Describes the variable nature of a great circle's path due to the Earth's curved nature, explaining how it constantly changes direction.

Illustrates the concept of a rum line, which connects two points with a constant track, emphasizing its ease in navigation compared to a great circle.

Explains the main difference between a great circle and a rum line, highlighting that a great circle is the shortest distance between two points on Earth, while a rum line is longer and requires constant direction change.

Discusses the exception where a rum line and a great circle are the same at the equator and following a meridian of longitude.

Explains the practicality of using a great circle for aviation, as it provides the shortest path, despite the path's constant change in direction.

Introduces the concept of a node, where a great circle reaches its highest point, and a vertex, where it crosses the equator, providing a clear understanding of these terms.

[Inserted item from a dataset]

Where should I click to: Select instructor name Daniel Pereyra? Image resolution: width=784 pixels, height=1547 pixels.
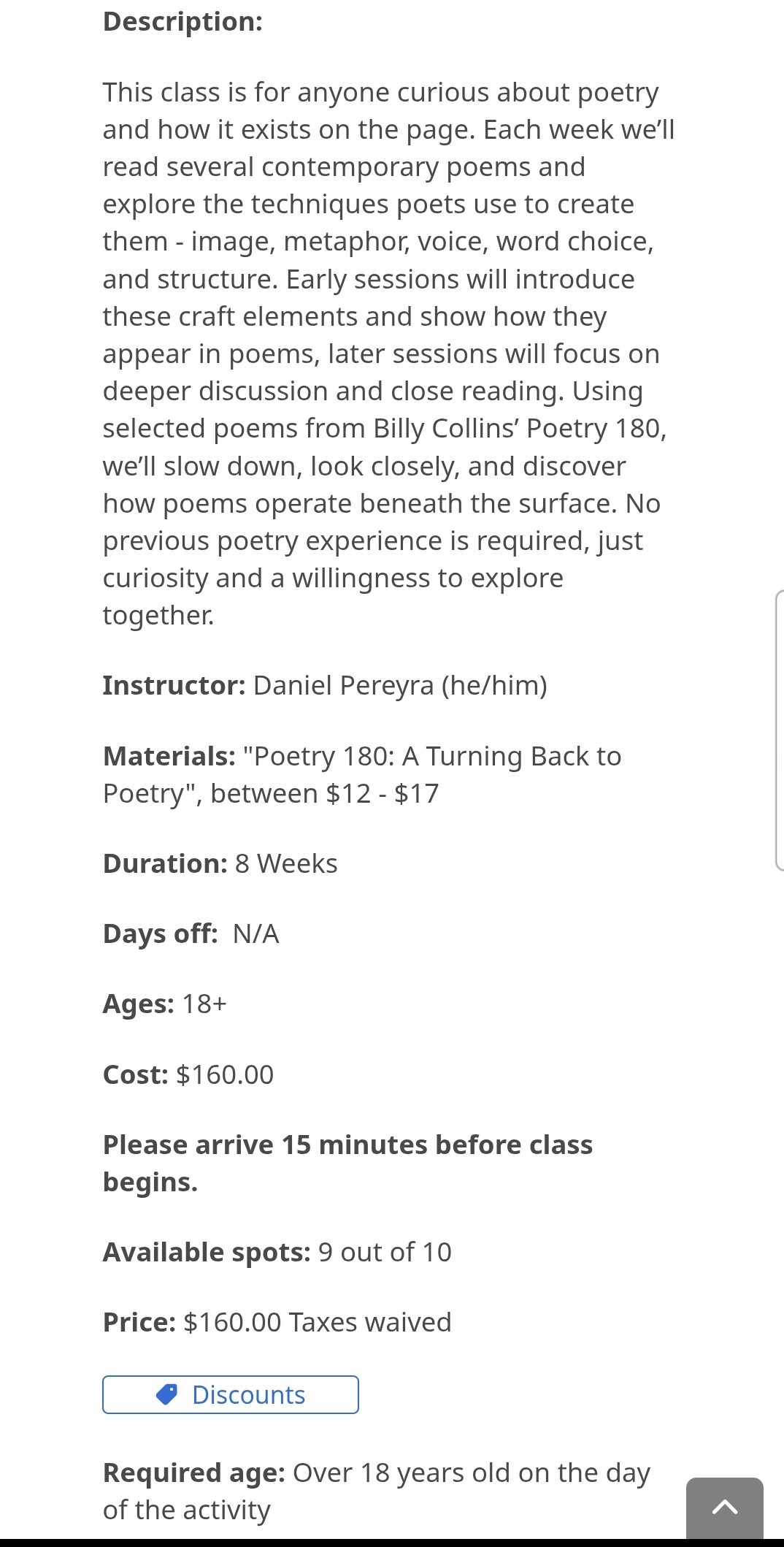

Describes the practical application of a great circle in long-haul flight maps, where the reference to north is maintained, leading to a curved appearance.

Explains the concept of a vertex, where a great circle reaches its highest point, and how it is used in navigation to calculate the path of the plane.

Discusses the practicality of using a rum line for navigation, especially at the equator and along meridians of longitude, where it offers the same path as a great circle.

Summarizes the key differences between a geodesic and a great circle, emphasizing that while they are almost the same, a geodesic accounts for the Earth's slight squished nature.

Explains the practicality of using a great circle for aviation, as it provides the shortest distance between two points on Earth, despite the path's constant change in direction.

Introduces the concept of a node, where a great circle crosses the equator, and its significance in the plane's path.

Summarizes the practicality of using a great circle for aviation, emphasizing its use in long-haul flight maps and the constant change in direction it implies.

Explains the practicality of using a rum line for navigation, especially at the equator and along meridians of longitude, where it offers the same path as a great circle.